[Opening Working data section]

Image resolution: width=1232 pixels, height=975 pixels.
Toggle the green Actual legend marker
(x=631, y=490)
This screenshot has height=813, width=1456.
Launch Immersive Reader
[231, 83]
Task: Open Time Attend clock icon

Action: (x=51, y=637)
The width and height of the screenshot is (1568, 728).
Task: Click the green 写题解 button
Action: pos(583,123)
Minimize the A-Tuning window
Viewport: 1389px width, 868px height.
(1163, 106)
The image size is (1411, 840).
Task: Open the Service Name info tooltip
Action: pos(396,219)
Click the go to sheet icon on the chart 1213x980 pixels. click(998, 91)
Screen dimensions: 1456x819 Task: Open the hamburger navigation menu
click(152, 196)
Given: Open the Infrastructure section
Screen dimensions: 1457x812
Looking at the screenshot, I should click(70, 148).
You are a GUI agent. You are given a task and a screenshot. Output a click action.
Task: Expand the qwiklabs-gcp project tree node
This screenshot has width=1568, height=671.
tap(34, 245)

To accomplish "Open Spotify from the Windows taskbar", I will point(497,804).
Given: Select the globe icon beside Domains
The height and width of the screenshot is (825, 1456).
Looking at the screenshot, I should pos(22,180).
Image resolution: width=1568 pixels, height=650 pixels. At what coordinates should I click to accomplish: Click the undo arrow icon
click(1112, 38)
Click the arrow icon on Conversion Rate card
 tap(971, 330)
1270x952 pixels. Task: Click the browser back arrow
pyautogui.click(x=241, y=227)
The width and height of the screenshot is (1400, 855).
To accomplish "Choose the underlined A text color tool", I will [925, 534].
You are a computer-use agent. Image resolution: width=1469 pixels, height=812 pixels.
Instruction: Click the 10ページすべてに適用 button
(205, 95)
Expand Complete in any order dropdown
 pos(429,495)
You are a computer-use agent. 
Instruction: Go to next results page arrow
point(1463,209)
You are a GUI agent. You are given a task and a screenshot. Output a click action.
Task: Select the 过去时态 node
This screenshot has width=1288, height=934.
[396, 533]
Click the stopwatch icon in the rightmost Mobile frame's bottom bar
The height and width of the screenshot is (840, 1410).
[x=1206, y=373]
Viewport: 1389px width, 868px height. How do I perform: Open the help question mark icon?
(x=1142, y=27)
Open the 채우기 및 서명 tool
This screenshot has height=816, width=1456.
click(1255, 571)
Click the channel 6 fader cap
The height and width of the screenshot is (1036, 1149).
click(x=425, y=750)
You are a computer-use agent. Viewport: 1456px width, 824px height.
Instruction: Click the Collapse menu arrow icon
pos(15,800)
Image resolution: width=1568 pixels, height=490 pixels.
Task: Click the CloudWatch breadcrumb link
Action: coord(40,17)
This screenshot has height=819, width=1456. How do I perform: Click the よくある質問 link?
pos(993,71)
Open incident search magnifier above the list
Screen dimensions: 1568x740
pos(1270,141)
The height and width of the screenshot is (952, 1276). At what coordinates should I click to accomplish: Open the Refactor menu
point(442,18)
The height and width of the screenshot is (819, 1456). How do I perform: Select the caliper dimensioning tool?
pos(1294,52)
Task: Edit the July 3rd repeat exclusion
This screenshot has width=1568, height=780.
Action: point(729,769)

[Closing Working data section]

■ Exercise goal: For the word "computer", find every line in the data that holds it and copy that line.

■ Your response:
You are a computer-use agent. Image resolution: width=1469 pixels, height=812 pixels.
You are a computer-use agent. 
You are a computer-use agent. Viewport: 1456px width, 824px height.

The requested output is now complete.